『食人族』

 VHS版の『食人族』のパッケージには、柱に縛り付けられた首と腕のない女性の姿が描かれていた。当時実家の近所のレンタルビデオ屋では、レンタル開始直後からこのビデオはAVの棚に置かれたりSFの棚に置かれたりで店内の扱いが定まらず、最終的には何故かドキュメンタリーの棚に落ち着いて、そのお陰かこの間処刑された彼が起こした事件時、店内の「ホラー」の棚が一掃される中、NHKスペシャルとかのビデオに混じって食人族が並んで置かれていたあのビデオ屋、その後新作の入荷がほとんどなくなり、間もなく店のオーナーはそのままに何故かペット屋になってしまった。「あなた、食べる?食べられる?」別にビデオ屋からペット屋に鞍替えした店のオヤジの口からこんなセリフは出てこない。

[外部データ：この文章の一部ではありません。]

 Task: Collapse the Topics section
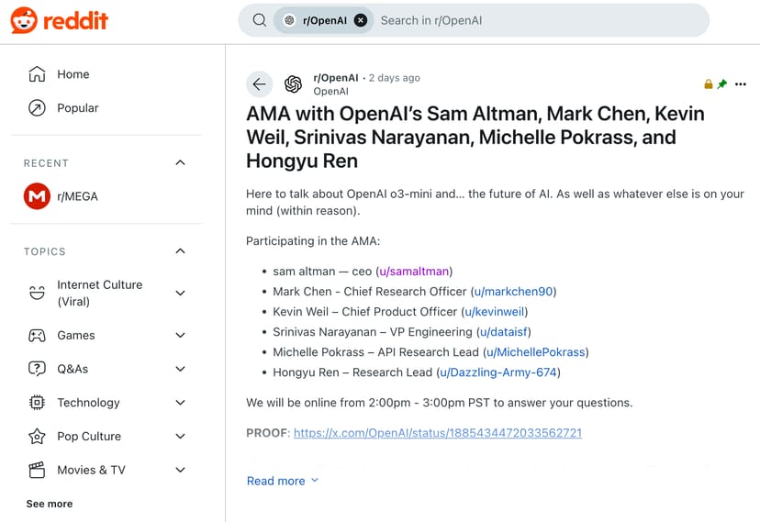(x=180, y=251)
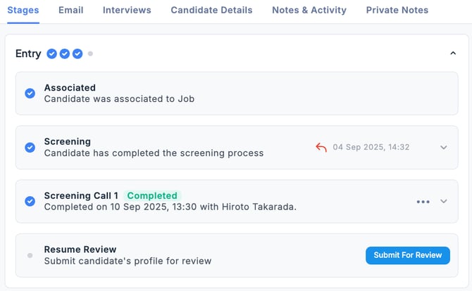
Task: Go to the Candidate Details tab
Action: pyautogui.click(x=211, y=10)

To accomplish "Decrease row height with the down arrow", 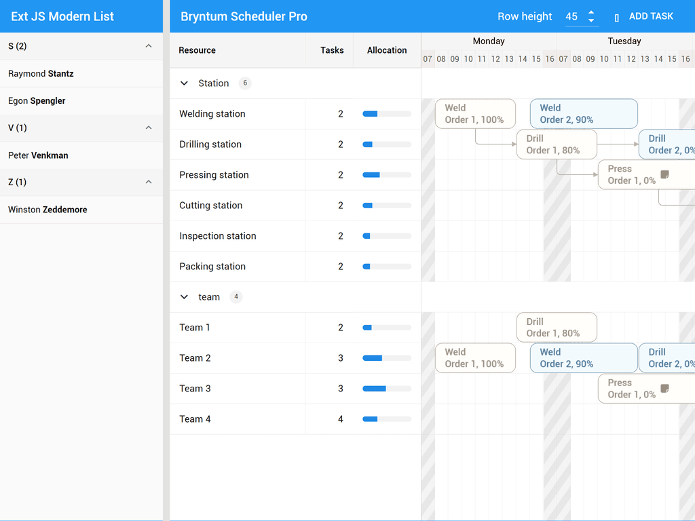I will (591, 21).
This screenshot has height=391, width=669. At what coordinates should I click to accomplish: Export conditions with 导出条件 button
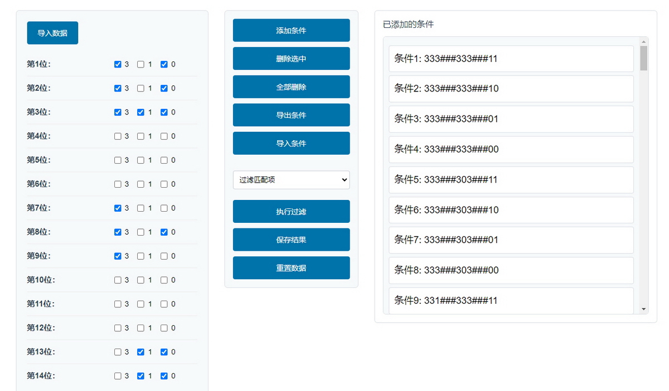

 さて『食人族』、スプッラターが好きか嫌いかとかカニバリズムを許容するか否かとかそんなお話の以前に、「映画が好き」なら一度見ておくべきだと思う。この映画が登場して20年、テレビで語られる言葉を鵜呑みにし、派手な煽り文句を疑うことなく見世物小屋を訪れていた当時の僕たちと比べれば、今の僕たちには純真さのカケラも残されていないかもしれない。それが進歩ということでしょうか? 当時、第一に残虐性、更にその表現方法に観る者を唸らせた名作も時と共に大分擦れてしまった僕たちが今一度見てもただただ陳腐なだけなのかもしれない。「死体がおかしい」とか「毒蛇が噛んだのは足の先ッぽだけなのになんで足全部切断する〜」とか「人間の生のレバーは不味いだろう」とか、もはやいちいち突っ込む気にはなれない。だからとりあえず、映画の中の一番最後のセリフ「現代人と食人族、果たして残酷なのはどちらなのだろう?」これを聞いて考える。20年の間に人間は進歩したのかな? とかいうことは別にこの映画を観ながら考えなくても良い。諸人この映画を観てどう思うか? やっぱみんなに観て欲しいな。